I have a process generating sequences of observations $X_1, X_2, \dots, X_n$, where $n$ may vary between different sequences (not all sequences have the same length, but they will all be finite).
Let $\mathcal{X}$ denote the space of all possible observations.
Let $p(x)$ denote the probability that any randomly sampled observation from the distribution of all trajectories equals $x \in \mathcal{X}$.
We can assume that any element $x$ from the space $\mathcal{X}$ can only show up at a single unique "time step" within a sequence, so we do not need to worry about things like the same observation showing up multiple times in a single sequence.

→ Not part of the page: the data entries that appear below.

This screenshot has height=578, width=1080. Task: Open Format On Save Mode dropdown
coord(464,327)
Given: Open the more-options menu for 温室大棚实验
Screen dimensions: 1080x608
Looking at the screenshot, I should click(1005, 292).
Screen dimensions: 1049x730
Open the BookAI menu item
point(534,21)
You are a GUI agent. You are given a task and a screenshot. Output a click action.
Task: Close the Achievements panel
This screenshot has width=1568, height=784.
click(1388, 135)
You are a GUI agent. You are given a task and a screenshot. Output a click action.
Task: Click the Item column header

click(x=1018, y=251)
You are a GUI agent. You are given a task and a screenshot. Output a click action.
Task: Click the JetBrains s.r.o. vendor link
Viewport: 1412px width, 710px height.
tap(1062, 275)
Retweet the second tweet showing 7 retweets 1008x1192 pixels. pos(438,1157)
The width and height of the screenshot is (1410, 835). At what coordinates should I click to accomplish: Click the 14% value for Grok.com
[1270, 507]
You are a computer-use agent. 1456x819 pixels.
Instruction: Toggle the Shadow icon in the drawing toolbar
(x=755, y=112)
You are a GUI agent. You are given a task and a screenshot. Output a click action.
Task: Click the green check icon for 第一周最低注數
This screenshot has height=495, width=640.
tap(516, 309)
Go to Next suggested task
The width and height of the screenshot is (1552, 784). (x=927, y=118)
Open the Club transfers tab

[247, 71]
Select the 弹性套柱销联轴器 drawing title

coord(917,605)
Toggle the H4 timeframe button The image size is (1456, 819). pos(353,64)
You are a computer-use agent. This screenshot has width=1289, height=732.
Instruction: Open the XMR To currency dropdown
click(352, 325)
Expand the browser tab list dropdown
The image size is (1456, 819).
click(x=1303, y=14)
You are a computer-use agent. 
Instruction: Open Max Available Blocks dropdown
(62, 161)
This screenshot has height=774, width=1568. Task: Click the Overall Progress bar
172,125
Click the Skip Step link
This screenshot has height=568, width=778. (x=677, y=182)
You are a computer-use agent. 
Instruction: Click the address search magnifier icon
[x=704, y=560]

I want to build an estimator for the following quantity:
$$\sum_{x \in \mathcal{X}} \left( \frac{p(x)}{\mathbb{E} \left[ n \mid x \text{ was observed} \right]} \right) = \mathbb{E}_{x \sim p} \left[ \frac{1}{\mathbb{E} \left[ n \mid x \text{ was observed} \right]} \right]$$
So, basically I want an estimator for $1$ divided by the expected duration $n$ of a full sequence given that it contains at least a single particular observation $x$, and then the expectation of that again over all $x$ weighted by how likely they are to be observed.
To build an estimator for this, I have in mind to simply:
- Generate multiple sequences $X_1^{(i)}, X_2^{(i)}, \dots, X_n^{(i)}$, where the superscripts $(i)$ indicates that a sample was from the $i^{th}$ sequence.
- Use $\frac{\sum_{i=1}^M n(i)}{\sum_{i=1}^M n(i)^2}$ as my estimator, where $M$ is the number of sequences generated, and $n(i)$ is the observed sequence length of the $i^{th}$ sequence.
The rationale behind this is that every sequence $i$ gives me $n(i)$ different samples $X_j^{(i)}$, which were all sampled according to $p$ (giving the expectation $\mathbb{E}_{x \sim p}$), and all give the same value $n(i)$ as an estimator for $\mathbb{E} \left[ n \mid x \text{ was observed} \right]$.
Now to my question: my intuition says that this estimator is not unbiased, because it uses many different datapoints from every individual sequence, and within a sequence the data is not independent. However, my intuition says that the estimator is consistent, because if we can sample infinitely many full sequences, we'll get the correct probabilities for observing individual samples as well as full sequences.
How can either or both of these properties be (hopefully easily?) shown to be (in)correct?